**Exercise requirements:** Whenever a line in the records below holds the string "agent", copy it out.

[Collected data entries]
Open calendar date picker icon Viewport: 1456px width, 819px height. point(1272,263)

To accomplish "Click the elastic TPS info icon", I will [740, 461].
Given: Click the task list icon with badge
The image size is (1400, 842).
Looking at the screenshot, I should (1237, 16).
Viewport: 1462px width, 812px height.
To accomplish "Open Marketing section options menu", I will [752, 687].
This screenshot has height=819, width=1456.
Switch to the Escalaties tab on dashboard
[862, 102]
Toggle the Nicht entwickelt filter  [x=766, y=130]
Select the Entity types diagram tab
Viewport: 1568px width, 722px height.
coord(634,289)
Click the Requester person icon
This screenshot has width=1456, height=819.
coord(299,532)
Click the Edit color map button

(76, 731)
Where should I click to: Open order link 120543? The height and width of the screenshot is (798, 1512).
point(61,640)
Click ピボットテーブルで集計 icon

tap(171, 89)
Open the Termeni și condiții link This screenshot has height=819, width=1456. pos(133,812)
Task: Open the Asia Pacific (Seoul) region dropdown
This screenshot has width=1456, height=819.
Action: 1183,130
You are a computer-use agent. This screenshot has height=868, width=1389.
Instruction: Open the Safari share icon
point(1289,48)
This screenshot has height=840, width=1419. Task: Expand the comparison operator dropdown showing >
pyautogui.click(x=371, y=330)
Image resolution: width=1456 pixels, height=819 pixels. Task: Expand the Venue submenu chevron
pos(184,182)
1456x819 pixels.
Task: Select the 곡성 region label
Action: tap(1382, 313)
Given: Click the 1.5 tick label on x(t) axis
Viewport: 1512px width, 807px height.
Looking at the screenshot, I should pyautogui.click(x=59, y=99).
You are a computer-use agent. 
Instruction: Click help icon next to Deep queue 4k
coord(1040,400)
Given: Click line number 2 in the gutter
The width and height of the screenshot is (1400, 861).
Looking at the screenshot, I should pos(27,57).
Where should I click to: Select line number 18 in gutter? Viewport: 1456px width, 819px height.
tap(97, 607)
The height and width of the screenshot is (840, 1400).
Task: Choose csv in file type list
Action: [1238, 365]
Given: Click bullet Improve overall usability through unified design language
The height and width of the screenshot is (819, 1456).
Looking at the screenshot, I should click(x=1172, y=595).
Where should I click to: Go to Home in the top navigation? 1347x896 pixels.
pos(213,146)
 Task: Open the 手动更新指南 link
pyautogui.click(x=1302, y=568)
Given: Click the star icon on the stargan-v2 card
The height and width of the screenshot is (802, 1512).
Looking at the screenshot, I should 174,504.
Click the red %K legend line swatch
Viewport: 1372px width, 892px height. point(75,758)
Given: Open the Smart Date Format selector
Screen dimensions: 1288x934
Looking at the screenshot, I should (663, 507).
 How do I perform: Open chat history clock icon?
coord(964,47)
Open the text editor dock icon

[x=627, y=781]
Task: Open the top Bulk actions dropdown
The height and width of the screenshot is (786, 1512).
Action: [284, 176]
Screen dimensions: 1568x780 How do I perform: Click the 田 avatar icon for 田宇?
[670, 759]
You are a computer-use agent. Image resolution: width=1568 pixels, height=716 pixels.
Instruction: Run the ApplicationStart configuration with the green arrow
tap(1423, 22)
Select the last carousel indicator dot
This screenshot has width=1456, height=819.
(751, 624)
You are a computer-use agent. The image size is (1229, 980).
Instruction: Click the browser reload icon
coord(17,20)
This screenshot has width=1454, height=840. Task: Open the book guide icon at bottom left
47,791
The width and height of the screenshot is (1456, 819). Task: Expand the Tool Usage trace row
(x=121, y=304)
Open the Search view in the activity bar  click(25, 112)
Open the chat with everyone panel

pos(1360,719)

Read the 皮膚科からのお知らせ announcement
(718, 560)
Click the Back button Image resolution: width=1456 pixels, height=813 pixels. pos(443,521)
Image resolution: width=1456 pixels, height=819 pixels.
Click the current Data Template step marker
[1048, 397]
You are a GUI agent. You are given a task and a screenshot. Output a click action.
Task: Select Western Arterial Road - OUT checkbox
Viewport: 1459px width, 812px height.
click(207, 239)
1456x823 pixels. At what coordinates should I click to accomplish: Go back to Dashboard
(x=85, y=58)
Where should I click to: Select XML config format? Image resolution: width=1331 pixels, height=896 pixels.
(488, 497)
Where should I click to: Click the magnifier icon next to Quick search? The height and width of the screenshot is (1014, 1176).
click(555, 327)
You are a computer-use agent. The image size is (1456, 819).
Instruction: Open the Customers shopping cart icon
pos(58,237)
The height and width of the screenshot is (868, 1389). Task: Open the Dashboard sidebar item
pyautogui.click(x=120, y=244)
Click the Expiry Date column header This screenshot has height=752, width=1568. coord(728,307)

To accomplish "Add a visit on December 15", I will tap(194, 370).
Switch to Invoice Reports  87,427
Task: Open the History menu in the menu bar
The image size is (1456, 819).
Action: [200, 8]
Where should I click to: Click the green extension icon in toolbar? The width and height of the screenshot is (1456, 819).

**Task answer:**
You are a computer-use agent. This screenshot has height=868, width=1389.
You are a computer-use agent. 
You are a computer-use agent. Image resolution: width=1568 pixels, height=716 pixels.
You are a computer-use agent. The image size is (1229, 980).
You are a GUI agent. You are given a task and a screenshot. Output a click action.
You are a computer-use agent. The image size is (1456, 819).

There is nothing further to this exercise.